Write out all of the material below again, substituting "Instruction" for every "Given" and changing nothing else.
[start of Excerpted records]
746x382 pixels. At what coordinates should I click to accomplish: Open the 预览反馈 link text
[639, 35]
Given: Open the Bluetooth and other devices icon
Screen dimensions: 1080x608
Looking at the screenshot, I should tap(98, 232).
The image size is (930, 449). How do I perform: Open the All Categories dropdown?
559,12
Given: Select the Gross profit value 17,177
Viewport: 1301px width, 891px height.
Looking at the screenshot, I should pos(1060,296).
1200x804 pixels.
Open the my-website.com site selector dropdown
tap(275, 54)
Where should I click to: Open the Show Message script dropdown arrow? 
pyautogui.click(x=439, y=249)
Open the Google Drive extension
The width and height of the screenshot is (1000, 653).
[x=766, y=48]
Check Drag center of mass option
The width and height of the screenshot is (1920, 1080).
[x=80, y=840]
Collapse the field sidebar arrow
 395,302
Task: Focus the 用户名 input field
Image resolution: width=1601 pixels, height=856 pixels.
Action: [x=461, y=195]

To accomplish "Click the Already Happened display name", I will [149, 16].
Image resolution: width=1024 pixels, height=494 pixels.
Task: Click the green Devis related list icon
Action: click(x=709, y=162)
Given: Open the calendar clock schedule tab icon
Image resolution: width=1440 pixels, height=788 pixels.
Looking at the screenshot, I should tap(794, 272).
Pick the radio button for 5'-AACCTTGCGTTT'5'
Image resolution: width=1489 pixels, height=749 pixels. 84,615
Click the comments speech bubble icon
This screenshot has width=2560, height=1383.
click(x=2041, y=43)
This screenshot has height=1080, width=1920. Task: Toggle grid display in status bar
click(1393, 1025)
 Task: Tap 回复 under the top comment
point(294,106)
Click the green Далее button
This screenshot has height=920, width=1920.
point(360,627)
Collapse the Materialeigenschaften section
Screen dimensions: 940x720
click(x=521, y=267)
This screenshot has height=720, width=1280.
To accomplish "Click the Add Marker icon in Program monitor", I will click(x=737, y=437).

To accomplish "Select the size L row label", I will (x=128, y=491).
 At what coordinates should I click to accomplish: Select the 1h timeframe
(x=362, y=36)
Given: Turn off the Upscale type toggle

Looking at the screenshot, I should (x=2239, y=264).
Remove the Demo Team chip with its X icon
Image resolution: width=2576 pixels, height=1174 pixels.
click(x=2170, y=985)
[end of Excerpted records]
» Answer to the problem:
746x382 pixels. At what coordinates should I click to accomplish: Open the 预览反馈 link text
[639, 35]
Instruction: Open the Bluetooth and other devices icon
Screen dimensions: 1080x608
Looking at the screenshot, I should tap(98, 232).
The image size is (930, 449). How do I perform: Open the All Categories dropdown?
559,12
Instruction: Select the Gross profit value 17,177
Viewport: 1301px width, 891px height.
Looking at the screenshot, I should pos(1060,296).
1200x804 pixels.
Open the my-website.com site selector dropdown
tap(275, 54)
Where should I click to: Open the Show Message script dropdown arrow? 
pyautogui.click(x=439, y=249)
Open the Google Drive extension
The width and height of the screenshot is (1000, 653).
[x=766, y=48]
Check Drag center of mass option
The width and height of the screenshot is (1920, 1080).
[x=80, y=840]
Collapse the field sidebar arrow
 395,302
Task: Focus the 用户名 input field
Image resolution: width=1601 pixels, height=856 pixels.
Action: [x=461, y=195]

To accomplish "Click the Already Happened display name", I will [149, 16].
Image resolution: width=1024 pixels, height=494 pixels.
Task: Click the green Devis related list icon
Action: click(x=709, y=162)
Instruction: Open the calendar clock schedule tab icon
Image resolution: width=1440 pixels, height=788 pixels.
Looking at the screenshot, I should tap(794, 272).
Pick the radio button for 5'-AACCTTGCGTTT'5'
Image resolution: width=1489 pixels, height=749 pixels. 84,615
Click the comments speech bubble icon
This screenshot has width=2560, height=1383.
click(x=2041, y=43)
This screenshot has height=1080, width=1920. Task: Toggle grid display in status bar
click(1393, 1025)
 Task: Tap 回复 under the top comment
point(294,106)
Click the green Далее button
This screenshot has height=920, width=1920.
point(360,627)
Collapse the Materialeigenschaften section
Screen dimensions: 940x720
click(x=521, y=267)
This screenshot has height=720, width=1280.
To accomplish "Click the Add Marker icon in Program monitor", I will click(x=737, y=437).

To accomplish "Select the size L row label", I will (x=128, y=491).
 At what coordinates should I click to accomplish: Select the 1h timeframe
(x=362, y=36)
Instruction: Turn off the Upscale type toggle

Looking at the screenshot, I should (x=2239, y=264).
Remove the Demo Team chip with its X icon
Image resolution: width=2576 pixels, height=1174 pixels.
click(x=2170, y=985)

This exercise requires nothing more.